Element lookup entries
-*-*-

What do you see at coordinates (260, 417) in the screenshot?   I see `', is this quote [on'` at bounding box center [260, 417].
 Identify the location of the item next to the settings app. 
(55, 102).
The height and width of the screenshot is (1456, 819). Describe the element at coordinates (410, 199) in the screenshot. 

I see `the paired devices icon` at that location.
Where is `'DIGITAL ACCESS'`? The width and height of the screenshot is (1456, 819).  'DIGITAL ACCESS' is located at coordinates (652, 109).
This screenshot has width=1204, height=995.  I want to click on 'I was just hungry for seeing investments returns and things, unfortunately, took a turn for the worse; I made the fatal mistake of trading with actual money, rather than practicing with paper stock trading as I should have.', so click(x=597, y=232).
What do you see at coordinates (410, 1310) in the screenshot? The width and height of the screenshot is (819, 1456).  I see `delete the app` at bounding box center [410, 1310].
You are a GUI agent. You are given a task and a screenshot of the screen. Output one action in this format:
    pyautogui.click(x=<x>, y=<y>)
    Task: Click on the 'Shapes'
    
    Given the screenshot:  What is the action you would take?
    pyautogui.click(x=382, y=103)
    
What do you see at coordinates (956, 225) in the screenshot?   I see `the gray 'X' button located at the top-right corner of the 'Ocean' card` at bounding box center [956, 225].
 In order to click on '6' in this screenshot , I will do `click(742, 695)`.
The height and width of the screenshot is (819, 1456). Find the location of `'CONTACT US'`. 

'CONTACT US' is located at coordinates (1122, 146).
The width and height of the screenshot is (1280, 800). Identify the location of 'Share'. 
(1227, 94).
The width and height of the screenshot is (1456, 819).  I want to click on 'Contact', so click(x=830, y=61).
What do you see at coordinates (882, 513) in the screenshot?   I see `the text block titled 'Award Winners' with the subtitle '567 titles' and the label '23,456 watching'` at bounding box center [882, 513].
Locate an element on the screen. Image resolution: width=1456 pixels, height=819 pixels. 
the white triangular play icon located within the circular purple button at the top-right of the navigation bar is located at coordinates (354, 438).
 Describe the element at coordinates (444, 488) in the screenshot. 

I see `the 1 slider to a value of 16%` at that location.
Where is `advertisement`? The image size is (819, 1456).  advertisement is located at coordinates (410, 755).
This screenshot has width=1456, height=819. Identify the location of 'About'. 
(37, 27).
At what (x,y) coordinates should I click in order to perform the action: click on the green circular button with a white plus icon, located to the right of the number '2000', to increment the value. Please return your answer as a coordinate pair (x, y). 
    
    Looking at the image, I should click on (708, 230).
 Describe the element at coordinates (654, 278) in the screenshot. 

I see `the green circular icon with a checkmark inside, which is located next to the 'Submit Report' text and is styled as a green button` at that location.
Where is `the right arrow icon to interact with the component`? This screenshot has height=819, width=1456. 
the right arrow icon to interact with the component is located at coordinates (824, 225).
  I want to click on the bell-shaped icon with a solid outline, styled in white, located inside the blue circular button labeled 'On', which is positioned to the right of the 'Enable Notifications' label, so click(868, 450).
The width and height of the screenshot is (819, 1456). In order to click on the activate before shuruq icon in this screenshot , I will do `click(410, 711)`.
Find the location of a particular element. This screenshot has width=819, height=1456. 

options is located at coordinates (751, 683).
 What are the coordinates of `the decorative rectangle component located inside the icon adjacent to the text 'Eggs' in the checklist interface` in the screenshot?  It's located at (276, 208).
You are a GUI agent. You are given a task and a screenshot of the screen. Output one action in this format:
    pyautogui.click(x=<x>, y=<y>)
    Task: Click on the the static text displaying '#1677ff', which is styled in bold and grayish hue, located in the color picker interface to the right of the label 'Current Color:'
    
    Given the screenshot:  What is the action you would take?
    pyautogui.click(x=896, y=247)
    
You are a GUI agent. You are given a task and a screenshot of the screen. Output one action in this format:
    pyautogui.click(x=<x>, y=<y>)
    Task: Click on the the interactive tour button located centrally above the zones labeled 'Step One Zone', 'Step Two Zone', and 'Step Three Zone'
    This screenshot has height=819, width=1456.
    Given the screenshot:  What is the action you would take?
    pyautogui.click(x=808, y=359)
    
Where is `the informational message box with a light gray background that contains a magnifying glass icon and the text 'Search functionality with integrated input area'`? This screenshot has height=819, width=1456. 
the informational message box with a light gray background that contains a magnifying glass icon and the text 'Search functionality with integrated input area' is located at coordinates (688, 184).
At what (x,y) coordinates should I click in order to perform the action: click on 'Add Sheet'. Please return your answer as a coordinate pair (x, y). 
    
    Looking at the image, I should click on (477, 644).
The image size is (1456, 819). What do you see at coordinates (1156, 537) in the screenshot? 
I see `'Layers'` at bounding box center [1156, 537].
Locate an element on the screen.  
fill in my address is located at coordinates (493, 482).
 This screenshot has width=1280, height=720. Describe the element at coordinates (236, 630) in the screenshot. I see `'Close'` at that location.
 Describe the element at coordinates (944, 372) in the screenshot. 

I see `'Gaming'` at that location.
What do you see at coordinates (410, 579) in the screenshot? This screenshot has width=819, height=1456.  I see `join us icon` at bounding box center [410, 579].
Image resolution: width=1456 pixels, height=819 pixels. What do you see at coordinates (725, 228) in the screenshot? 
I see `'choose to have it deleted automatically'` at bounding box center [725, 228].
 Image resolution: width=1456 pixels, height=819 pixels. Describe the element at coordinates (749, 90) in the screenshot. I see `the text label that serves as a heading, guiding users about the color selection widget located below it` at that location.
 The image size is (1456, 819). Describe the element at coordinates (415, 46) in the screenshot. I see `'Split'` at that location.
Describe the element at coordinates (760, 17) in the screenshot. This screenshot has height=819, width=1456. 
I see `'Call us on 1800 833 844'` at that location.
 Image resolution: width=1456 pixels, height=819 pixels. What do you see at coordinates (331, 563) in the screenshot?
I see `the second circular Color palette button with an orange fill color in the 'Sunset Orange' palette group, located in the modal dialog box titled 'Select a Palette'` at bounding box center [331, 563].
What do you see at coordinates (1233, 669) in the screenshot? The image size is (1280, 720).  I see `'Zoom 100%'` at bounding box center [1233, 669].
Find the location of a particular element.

-*-*-

## Aim of the exercise
Convert every line of the entries above into a numbered list, omitting the blank lines.

## Answer to the task
1. What do you see at coordinates (260, 417) in the screenshot?   I see `', is this quote [on'` at bounding box center [260, 417].
2.  Identify the location of the item next to the settings app. 
3. (55, 102).
4. The height and width of the screenshot is (1456, 819). Describe the element at coordinates (410, 199) in the screenshot. 
5. I see `the paired devices icon` at that location.
6. Where is `'DIGITAL ACCESS'`? The width and height of the screenshot is (1456, 819).  'DIGITAL ACCESS' is located at coordinates (652, 109).
7. This screenshot has width=1204, height=995.  I want to click on 'I was just hungry for seeing investments returns and things, unfortunately, took a turn for the worse; I made the fatal mistake of trading with actual money, rather than practicing with paper stock trading as I should have.', so click(x=597, y=232).
8. What do you see at coordinates (410, 1310) in the screenshot? The width and height of the screenshot is (819, 1456).  I see `delete the app` at bounding box center [410, 1310].
9. You are a GUI agent. You are given a task and a screenshot of the screen. Output one action in this format:
10.     pyautogui.click(x=<x>, y=<y>)
11.     Task: Click on the 'Shapes'
12.     Given the screenshot:  What is the action you would take?
13.     pyautogui.click(x=382, y=103)
14. What do you see at coordinates (956, 225) in the screenshot?   I see `the gray 'X' button located at the top-right corner of the 'Ocean' card` at bounding box center [956, 225].
15.  In order to click on '6' in this screenshot , I will do `click(742, 695)`.
16. The height and width of the screenshot is (819, 1456). Find the location of `'CONTACT US'`. 
17. 'CONTACT US' is located at coordinates (1122, 146).
18. The width and height of the screenshot is (1280, 800). Identify the location of 'Share'. 
19. (1227, 94).
20. The width and height of the screenshot is (1456, 819).  I want to click on 'Contact', so click(x=830, y=61).
21. What do you see at coordinates (882, 513) in the screenshot?   I see `the text block titled 'Award Winners' with the subtitle '567 titles' and the label '23,456 watching'` at bounding box center [882, 513].
22. Locate an element on the screen. Image resolution: width=1456 pixels, height=819 pixels. 
23. the white triangular play icon located within the circular purple button at the top-right of the navigation bar is located at coordinates (354, 438).
24.  Describe the element at coordinates (444, 488) in the screenshot. 
25. I see `the 1 slider to a value of 16%` at that location.
26. Where is `advertisement`? The image size is (819, 1456).  advertisement is located at coordinates (410, 755).
27. This screenshot has width=1456, height=819. Identify the location of 'About'. 
28. (37, 27).
29. At what (x,y) coordinates should I click in order to perform the action: click on the green circular button with a white plus icon, located to the right of the number '2000', to increment the value. Please return your answer as a coordinate pair (x, y). 
30.     Looking at the image, I should click on (708, 230).
31.  Describe the element at coordinates (654, 278) in the screenshot. 
32. I see `the green circular icon with a checkmark inside, which is located next to the 'Submit Report' text and is styled as a green button` at that location.
33. Where is `the right arrow icon to interact with the component`? This screenshot has height=819, width=1456. 
34. the right arrow icon to interact with the component is located at coordinates (824, 225).
35.   I want to click on the bell-shaped icon with a solid outline, styled in white, located inside the blue circular button labeled 'On', which is positioned to the right of the 'Enable Notifications' label, so click(868, 450).
36. The width and height of the screenshot is (819, 1456). In order to click on the activate before shuruq icon in this screenshot , I will do `click(410, 711)`.
37. Find the location of a particular element. This screenshot has width=819, height=1456. 
38. options is located at coordinates (751, 683).
39.  What are the coordinates of `the decorative rectangle component located inside the icon adjacent to the text 'Eggs' in the checklist interface` in the screenshot?  It's located at (276, 208).
40. You are a GUI agent. You are given a task and a screenshot of the screen. Output one action in this format:
41.     pyautogui.click(x=<x>, y=<y>)
42.     Task: Click on the the static text displaying '#1677ff', which is styled in bold and grayish hue, located in the color picker interface to the right of the label 'Current Color:'
43.     Given the screenshot:  What is the action you would take?
44.     pyautogui.click(x=896, y=247)
45. You are a GUI agent. You are given a task and a screenshot of the screen. Output one action in this format:
46.     pyautogui.click(x=<x>, y=<y>)
47.     Task: Click on the the interactive tour button located centrally above the zones labeled 'Step One Zone', 'Step Two Zone', and 'Step Three Zone'
48.     This screenshot has height=819, width=1456.
49.     Given the screenshot:  What is the action you would take?
50.     pyautogui.click(x=808, y=359)
51. Where is `the informational message box with a light gray background that contains a magnifying glass icon and the text 'Search functionality with integrated input area'`? This screenshot has height=819, width=1456. 
52. the informational message box with a light gray background that contains a magnifying glass icon and the text 'Search functionality with integrated input area' is located at coordinates (688, 184).
53. At what (x,y) coordinates should I click in order to perform the action: click on 'Add Sheet'. Please return your answer as a coordinate pair (x, y). 
54.     Looking at the image, I should click on (477, 644).
55. The image size is (1456, 819). What do you see at coordinates (1156, 537) in the screenshot? 
56. I see `'Layers'` at bounding box center [1156, 537].
57. Locate an element on the screen.  
58. fill in my address is located at coordinates (493, 482).
59.  This screenshot has width=1280, height=720. Describe the element at coordinates (236, 630) in the screenshot. I see `'Close'` at that location.
60.  Describe the element at coordinates (944, 372) in the screenshot. 
61. I see `'Gaming'` at that location.
62. What do you see at coordinates (410, 579) in the screenshot? This screenshot has width=819, height=1456.  I see `join us icon` at bounding box center [410, 579].
63. Image resolution: width=1456 pixels, height=819 pixels. What do you see at coordinates (725, 228) in the screenshot? 
64. I see `'choose to have it deleted automatically'` at bounding box center [725, 228].
65.  Image resolution: width=1456 pixels, height=819 pixels. Describe the element at coordinates (749, 90) in the screenshot. I see `the text label that serves as a heading, guiding users about the color selection widget located below it` at that location.
66.  The image size is (1456, 819). Describe the element at coordinates (415, 46) in the screenshot. I see `'Split'` at that location.
67. Describe the element at coordinates (760, 17) in the screenshot. This screenshot has height=819, width=1456. 
68. I see `'Call us on 1800 833 844'` at that location.
69.  Image resolution: width=1456 pixels, height=819 pixels. What do you see at coordinates (331, 563) in the screenshot?
70. I see `the second circular Color palette button with an orange fill color in the 'Sunset Orange' palette group, located in the modal dialog box titled 'Select a Palette'` at bounding box center [331, 563].
71. What do you see at coordinates (1233, 669) in the screenshot? The image size is (1280, 720).  I see `'Zoom 100%'` at bounding box center [1233, 669].
72. Find the location of a particular element.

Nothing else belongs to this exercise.